We tried-lol! Back in 2017 before having a baby, I was in pretty good shape. I was a chronic and habitual super fast walker, yogi and did the nautilus machines at the gym a few times a week. But, I clearly lacked a lot of core strength, strong stomach muscles as I just couldn’t do the pop-ups with much luck. I think I managed to get up on one knee a few times, but that was it. But, it was so much fun. The beach was beautiful, and the water was the perfect temperature. We went with a nice team of instructors and some Irish families.
There are surf schools all over the island, so just do a search for what you’re after. If you’re looking to go out, like we did, for a few hours, or if you refuse to leave the island until you learn how to surf and need to surf all week, there is an option for everyone.
Although we didn’t attempt to kitesurf, I’ve long heard that the Canary islands provide some of the best conditions for epic kite surfing.
Scuba diving! I have long wanted to try this. We did an introductory lesson and then the next day decided to try to swim the underwater art installation Museo Atlántico Lanzarote. My husband did both and really enjoyed himself. I however did not.
The first day, I was taken with how heavy the scuba equipment was and how uncomfortable the weighted belt was. I definitely enjoyed swimming underwater, watching the fish and as we were only 2 metres under the surface, I felt fine. Until my throat felt so dry from the oxygen and I was terrified I would start coughing.
I really wanted to see the Museo Atlántico Lanzarote underwater art installation, so we attempted to go the next day. However, it was much deeper than I had been led to believe and I didn’t feel safe. I had painful pressure in my ears and was once again worried about my throat.
My husband went and was able to enjoy the underwater statues. I went back to the boat and heard some hilarious stories, tales of dives gone wrong, and life on Lanzarote from the boat driver.
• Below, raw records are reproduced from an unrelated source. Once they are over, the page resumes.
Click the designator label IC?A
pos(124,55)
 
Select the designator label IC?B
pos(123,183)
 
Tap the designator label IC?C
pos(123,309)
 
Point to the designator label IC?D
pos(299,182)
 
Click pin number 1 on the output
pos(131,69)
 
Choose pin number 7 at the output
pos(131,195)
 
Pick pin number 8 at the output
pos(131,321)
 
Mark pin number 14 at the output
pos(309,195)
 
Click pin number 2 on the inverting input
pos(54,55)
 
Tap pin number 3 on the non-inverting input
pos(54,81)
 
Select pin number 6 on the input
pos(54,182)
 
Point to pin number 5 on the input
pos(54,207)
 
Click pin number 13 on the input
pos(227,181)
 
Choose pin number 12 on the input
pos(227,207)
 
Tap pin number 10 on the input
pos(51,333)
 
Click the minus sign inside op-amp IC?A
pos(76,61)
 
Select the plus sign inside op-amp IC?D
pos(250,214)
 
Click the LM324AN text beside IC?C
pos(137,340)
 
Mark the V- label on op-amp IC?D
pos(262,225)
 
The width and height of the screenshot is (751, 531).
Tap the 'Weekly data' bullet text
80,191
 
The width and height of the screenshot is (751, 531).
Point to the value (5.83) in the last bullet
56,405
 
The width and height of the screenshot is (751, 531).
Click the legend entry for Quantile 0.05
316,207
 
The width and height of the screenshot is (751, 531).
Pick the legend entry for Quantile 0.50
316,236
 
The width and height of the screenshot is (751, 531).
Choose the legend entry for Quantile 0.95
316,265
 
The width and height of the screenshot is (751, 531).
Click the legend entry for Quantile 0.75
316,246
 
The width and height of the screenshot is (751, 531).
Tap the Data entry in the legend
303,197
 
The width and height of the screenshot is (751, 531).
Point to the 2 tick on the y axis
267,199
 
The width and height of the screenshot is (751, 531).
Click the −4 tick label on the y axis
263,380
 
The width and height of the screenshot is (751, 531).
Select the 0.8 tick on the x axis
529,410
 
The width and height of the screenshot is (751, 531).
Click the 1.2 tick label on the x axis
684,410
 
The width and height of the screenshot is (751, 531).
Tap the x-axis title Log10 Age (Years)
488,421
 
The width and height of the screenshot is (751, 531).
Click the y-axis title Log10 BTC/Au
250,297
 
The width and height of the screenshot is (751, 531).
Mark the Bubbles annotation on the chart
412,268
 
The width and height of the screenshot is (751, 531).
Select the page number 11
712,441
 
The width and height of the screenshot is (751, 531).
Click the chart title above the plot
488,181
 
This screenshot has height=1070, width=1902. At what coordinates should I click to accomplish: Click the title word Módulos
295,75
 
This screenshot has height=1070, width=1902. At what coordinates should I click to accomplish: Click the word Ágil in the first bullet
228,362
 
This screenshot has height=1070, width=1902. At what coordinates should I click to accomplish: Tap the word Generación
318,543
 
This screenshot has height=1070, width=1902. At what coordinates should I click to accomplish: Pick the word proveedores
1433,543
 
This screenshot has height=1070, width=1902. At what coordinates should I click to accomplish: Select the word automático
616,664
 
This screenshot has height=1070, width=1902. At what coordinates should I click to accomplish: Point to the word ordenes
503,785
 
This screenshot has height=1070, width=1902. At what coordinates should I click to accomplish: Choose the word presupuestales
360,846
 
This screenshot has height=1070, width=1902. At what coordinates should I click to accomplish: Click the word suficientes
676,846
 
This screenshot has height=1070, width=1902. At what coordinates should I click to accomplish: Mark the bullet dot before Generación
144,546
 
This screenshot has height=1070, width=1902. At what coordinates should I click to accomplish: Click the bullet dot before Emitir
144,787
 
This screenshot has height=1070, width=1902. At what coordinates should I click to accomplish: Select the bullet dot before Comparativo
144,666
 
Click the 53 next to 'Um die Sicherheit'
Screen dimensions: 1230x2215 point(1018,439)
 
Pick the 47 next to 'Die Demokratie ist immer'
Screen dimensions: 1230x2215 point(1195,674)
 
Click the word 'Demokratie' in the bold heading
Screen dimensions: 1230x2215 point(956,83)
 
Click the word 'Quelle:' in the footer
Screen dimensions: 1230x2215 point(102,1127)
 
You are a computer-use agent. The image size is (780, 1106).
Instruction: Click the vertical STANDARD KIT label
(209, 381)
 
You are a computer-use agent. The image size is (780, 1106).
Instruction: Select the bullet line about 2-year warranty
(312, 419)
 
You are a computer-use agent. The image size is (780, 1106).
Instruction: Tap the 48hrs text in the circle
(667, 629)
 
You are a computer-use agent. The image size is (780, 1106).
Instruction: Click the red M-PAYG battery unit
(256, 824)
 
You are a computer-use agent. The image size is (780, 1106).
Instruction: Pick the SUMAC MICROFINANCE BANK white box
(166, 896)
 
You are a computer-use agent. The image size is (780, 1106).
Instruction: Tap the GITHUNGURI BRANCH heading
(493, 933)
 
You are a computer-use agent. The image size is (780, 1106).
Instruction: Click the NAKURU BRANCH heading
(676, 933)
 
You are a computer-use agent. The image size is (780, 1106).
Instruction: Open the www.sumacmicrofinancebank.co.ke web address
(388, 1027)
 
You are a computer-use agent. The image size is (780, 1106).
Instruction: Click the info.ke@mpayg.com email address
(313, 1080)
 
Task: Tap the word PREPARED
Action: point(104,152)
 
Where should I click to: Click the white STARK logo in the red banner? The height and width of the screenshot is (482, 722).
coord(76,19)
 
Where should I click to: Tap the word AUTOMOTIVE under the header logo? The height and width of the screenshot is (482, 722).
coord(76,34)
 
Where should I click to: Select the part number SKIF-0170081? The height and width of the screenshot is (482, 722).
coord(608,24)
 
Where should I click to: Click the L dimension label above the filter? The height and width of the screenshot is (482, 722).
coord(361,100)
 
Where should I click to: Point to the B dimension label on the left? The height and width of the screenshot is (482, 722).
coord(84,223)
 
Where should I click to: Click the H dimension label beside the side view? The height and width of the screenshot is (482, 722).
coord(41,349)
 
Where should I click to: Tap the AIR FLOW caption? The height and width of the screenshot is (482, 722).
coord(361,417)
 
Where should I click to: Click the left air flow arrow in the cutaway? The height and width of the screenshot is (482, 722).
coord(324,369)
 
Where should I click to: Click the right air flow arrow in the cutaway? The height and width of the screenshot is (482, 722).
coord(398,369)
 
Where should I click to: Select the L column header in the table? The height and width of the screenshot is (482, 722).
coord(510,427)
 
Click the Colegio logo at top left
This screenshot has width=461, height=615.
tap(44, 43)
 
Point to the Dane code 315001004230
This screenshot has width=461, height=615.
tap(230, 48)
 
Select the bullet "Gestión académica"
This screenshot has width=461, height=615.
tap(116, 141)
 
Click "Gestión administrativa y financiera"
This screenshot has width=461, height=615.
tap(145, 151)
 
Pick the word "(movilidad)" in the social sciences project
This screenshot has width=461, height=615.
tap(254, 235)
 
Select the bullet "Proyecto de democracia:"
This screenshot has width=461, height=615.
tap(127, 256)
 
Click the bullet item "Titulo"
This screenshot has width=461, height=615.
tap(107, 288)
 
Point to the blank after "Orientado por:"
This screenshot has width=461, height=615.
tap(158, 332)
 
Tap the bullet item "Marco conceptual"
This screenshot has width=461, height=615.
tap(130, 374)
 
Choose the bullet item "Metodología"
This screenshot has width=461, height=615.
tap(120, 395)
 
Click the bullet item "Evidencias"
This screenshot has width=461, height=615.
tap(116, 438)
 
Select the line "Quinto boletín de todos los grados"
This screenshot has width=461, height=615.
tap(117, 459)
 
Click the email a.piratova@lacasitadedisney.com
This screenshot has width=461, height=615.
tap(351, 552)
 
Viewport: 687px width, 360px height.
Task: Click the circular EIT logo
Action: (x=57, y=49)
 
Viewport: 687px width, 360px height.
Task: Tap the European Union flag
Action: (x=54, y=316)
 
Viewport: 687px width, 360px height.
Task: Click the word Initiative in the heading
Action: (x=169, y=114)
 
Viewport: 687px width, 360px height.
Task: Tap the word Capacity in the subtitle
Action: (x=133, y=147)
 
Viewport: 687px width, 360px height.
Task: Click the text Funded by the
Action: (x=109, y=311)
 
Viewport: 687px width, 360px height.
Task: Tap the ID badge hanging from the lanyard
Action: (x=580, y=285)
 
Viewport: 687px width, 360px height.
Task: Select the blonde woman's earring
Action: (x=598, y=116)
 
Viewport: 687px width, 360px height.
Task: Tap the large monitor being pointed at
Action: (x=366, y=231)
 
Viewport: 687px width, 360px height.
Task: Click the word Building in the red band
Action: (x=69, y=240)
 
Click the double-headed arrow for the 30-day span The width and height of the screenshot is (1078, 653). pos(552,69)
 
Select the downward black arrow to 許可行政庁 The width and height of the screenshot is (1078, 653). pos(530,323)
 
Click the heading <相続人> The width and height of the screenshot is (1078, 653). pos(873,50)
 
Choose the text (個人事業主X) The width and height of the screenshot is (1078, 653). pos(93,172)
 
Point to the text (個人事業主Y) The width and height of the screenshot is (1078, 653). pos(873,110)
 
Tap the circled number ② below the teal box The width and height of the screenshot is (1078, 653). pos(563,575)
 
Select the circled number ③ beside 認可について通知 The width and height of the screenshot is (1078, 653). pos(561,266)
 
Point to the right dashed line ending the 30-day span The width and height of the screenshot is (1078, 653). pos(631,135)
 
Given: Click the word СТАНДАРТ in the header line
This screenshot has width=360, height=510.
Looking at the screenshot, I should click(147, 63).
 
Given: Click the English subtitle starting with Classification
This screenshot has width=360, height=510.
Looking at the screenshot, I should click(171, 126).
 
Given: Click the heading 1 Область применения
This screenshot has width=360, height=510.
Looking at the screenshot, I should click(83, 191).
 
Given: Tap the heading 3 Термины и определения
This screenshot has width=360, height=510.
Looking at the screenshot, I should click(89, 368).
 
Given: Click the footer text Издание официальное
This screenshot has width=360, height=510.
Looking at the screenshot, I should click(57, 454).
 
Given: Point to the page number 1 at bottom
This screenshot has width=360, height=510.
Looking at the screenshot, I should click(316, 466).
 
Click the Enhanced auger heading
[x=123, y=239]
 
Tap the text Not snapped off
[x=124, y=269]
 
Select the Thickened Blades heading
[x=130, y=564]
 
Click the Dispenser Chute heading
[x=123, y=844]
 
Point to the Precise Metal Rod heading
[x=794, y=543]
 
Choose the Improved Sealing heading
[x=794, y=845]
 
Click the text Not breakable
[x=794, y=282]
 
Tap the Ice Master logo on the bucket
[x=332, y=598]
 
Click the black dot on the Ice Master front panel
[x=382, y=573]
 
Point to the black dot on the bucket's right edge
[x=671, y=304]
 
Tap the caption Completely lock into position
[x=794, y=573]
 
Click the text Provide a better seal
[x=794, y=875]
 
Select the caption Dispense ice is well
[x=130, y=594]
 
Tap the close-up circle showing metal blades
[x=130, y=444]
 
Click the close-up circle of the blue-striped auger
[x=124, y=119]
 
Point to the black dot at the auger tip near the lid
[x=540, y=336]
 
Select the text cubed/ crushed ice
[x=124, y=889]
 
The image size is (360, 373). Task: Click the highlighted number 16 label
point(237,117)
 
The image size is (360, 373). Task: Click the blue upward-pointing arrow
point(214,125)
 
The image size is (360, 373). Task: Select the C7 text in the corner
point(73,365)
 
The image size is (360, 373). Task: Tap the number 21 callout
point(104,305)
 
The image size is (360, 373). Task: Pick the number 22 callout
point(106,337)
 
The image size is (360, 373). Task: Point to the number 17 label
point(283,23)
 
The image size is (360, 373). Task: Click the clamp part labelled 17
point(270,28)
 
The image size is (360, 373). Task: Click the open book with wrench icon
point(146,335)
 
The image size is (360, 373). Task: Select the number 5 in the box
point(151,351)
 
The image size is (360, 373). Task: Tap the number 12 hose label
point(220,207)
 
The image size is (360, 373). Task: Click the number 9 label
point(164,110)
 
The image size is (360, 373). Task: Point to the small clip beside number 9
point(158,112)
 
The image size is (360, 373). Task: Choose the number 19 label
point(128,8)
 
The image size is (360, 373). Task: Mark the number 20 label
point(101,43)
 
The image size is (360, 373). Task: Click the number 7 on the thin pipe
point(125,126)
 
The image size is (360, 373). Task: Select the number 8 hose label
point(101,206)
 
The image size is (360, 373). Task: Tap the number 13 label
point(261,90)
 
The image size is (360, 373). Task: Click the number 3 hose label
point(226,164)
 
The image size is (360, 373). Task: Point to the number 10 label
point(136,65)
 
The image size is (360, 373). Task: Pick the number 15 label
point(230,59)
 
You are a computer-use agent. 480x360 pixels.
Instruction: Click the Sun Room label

I love to swim and would have spent hours snorkeling in an underwater art installation if it had been shallower. But, I really don’t think I’ll ever be able to scuba dive. Something about the oxygen, my throat, and ear pressure made me really nervous- although, I rarely have a problem with my ears when flying…so I don’t know.
If I do try again, I will take my time with an in-pool scuba diving course. There are so many things that you only learn by experience. It’s less scary to learn those things in a controlled environment.
If you have any trace of a cold or headache, allergies, throat irritations, you probably shouldn’t dive.
So, we took a greyhound like bus up through the volcanos at Timanfaya National Park, and I have to say it was one of the scariest things I have ever done. The roads are narrow, and the bus driver went fast. At some points, I couldn’t look out the window as I couldn’t for the life of me understand how the bus had not tipped over. However, upon reaching the top, we saw a geyser spouting from the ground, grabbed a snack, and shopped for souvenirs.
Lanzarote is definitely a place I would like to go back to. Maybe even stay for the summers and try my luck at surfing again with my son. There are 6 vegan and vegetarian restaurants and almost 80 places offering some kind of veg options. We went to a few places including, The V Factor, which was fantastic. But, it looks like there are some nice new places so we’ll make a repeat visit soon.